Interchromosomal interaction of homologous Stat92E alleles regulates transcriptional switch during stem-cell differentiation

Abstract

Pairing of homologous chromosomes in somatic cells provides the opportunity of interchromosomal interaction between homologous gene regions. In the Drosophila male germline, the Stat92E gene is highly expressed in a germline stem cell (GSC) and gradually downregulated during the differentiation. Here we show that the pairing of Stat92E is always tight in GSCs and immediately loosened in differentiating daughter cells, gonialblasts (GBs). Disturbance of Stat92E pairing by relocation of one locus to another chromosome or by knockdown of global pairing/anti-pairing factors both result in a failure of Stat92E downregulation, suggesting that the pairing is required for the decline in transcription. Furthermore, the Stat92E enhancer, but not its transcription, is required for the change in pairing state, indicating that pairing is not a consequence of transcriptional changes. Finally, we show that the change in Stat92E pairing is dependent on asymmetric histone inheritance during the asymmetric division of GSCs. Taken together, we propose that the changes in Stat92E pairing status is an intrinsically programmed mechanism for enabling prompt cell fate switch during the differentiation of stem cells.

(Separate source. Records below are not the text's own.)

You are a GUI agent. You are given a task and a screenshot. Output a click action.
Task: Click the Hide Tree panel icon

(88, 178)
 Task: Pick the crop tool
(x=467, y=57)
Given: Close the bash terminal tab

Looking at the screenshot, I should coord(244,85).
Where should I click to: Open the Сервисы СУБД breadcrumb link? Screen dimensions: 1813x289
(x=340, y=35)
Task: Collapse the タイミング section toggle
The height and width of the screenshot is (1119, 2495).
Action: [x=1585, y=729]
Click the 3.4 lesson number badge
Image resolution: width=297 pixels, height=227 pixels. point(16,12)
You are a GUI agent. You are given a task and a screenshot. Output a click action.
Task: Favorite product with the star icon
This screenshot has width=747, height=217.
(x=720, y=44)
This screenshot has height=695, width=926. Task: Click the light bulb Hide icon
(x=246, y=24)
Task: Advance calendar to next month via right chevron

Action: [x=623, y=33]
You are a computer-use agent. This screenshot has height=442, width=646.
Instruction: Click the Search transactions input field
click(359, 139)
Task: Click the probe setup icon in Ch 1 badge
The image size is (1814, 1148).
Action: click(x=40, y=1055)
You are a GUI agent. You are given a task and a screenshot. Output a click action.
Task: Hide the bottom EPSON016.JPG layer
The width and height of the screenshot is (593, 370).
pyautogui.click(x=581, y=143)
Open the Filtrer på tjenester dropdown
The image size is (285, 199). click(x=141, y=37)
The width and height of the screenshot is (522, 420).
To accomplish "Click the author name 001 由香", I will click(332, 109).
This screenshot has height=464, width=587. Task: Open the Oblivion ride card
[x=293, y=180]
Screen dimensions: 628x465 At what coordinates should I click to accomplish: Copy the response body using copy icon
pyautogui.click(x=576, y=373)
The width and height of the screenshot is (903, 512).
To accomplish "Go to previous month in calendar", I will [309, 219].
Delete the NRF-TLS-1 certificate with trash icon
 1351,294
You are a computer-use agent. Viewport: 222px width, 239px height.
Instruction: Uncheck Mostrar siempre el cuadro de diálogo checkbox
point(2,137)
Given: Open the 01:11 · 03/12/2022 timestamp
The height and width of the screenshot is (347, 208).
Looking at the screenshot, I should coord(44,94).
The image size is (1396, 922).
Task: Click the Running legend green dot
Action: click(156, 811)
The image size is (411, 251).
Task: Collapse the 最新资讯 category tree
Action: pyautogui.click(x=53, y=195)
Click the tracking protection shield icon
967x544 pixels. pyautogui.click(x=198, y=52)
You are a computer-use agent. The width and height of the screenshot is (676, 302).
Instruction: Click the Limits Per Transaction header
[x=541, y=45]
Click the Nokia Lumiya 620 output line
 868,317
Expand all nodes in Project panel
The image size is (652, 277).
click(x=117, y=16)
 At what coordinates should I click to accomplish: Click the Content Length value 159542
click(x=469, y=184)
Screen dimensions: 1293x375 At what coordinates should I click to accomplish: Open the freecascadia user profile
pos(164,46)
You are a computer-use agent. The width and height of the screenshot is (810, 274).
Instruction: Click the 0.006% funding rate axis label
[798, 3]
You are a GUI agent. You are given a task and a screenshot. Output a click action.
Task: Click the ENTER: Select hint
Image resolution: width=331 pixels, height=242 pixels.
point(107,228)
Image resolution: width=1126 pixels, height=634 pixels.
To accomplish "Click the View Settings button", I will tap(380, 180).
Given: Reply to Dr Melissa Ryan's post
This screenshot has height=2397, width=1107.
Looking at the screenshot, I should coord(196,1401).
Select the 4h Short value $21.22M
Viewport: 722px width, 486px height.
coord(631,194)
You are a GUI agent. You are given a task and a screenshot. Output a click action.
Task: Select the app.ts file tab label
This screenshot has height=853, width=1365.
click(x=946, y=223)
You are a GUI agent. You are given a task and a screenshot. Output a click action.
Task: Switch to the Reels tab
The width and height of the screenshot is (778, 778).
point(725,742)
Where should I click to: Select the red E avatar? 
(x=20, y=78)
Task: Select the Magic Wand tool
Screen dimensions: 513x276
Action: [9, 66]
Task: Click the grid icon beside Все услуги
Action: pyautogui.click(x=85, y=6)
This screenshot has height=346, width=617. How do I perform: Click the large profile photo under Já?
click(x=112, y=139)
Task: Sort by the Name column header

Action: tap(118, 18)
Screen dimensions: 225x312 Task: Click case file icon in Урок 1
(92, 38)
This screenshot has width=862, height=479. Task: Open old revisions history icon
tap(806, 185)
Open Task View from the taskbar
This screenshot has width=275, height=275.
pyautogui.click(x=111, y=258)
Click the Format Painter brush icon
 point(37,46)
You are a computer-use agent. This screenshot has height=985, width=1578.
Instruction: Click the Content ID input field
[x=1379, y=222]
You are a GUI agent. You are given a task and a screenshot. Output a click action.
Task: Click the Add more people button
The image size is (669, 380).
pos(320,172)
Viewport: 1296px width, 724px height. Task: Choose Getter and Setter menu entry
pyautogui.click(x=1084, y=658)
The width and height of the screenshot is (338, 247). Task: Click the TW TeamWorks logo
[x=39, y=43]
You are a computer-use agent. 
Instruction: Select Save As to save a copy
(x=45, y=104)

Fig. 1. The Stat92E locus shows a distinct pairing pattern after ACD.

a A schematic of the early germline differentiation in Drosophila testis. b A representative image of Stat92E nascent transcript and mRNA in GSC. Lower panels show magnified regions from insets in the top images. Nascent transcripts are detected by both an intron probe (red) and an exon probe (green) in the nucleus. c Representative images of the nascent transcript of Stat92E (magenta, white arrowheads) in GSC (Left) and GB (Right). d Violin plots show distances between Stat92E nascent transcript puncta in GSCs vs. GB-SGs. The p value was calculated with two-tailed Student’s t-test. e Estimated cell cycle stage of a GSC and GB pair by cell connectivity. f) A representative image of a GSC-GB pair in S-phase. White arrowheads indicate multiple puncta of nascent transcript (magenta). g A testis-tip image of Stat92E mRNA FISH. GSCs and CySCs are marked by white lines. h Examples of mRNA quantification from mid-plane of cells in indicated stages. mRNA molecules (smFISH dots) are encircled by solid-line circles. i Quantification of Stat92E mRNA (smFISH dots/plane) at the indicated stages. SIs (see texts) are shown in boxes above bars. j Representative images of Stat92E nascent transcript (magenta, white arrowheads) in the cells at the indicated stages. k Quantification of the intensity of Stat92E nascent transcript. Y axis indicates fluorescence intensity of nascent transcript signal in indicated stage of germ cells divided by CySCs’ (see Method for details). To plot intensity/single allele, measured intensities of paired cases were divided by two. Note that the data in all stages contain fractions with extremely low nascent transcript level, likely reflecting S-phase cells in which transcription is silent. In all RNA FISH experiments, nos > αTubulin-GFP flies were used to identify stages of germline (blue in b and g, green in c, f and j). Scale bars represent 2μm. Box plots show 25–75% (box), median (band inside) and minimum to maximum (whiskers) with all data points. The adjusted p values were calculated by one-way anova with Dunnett’s multiple comparisons for comparing each dataset with GSC data in (i) and (k). All plotted data points are provided in Source Data.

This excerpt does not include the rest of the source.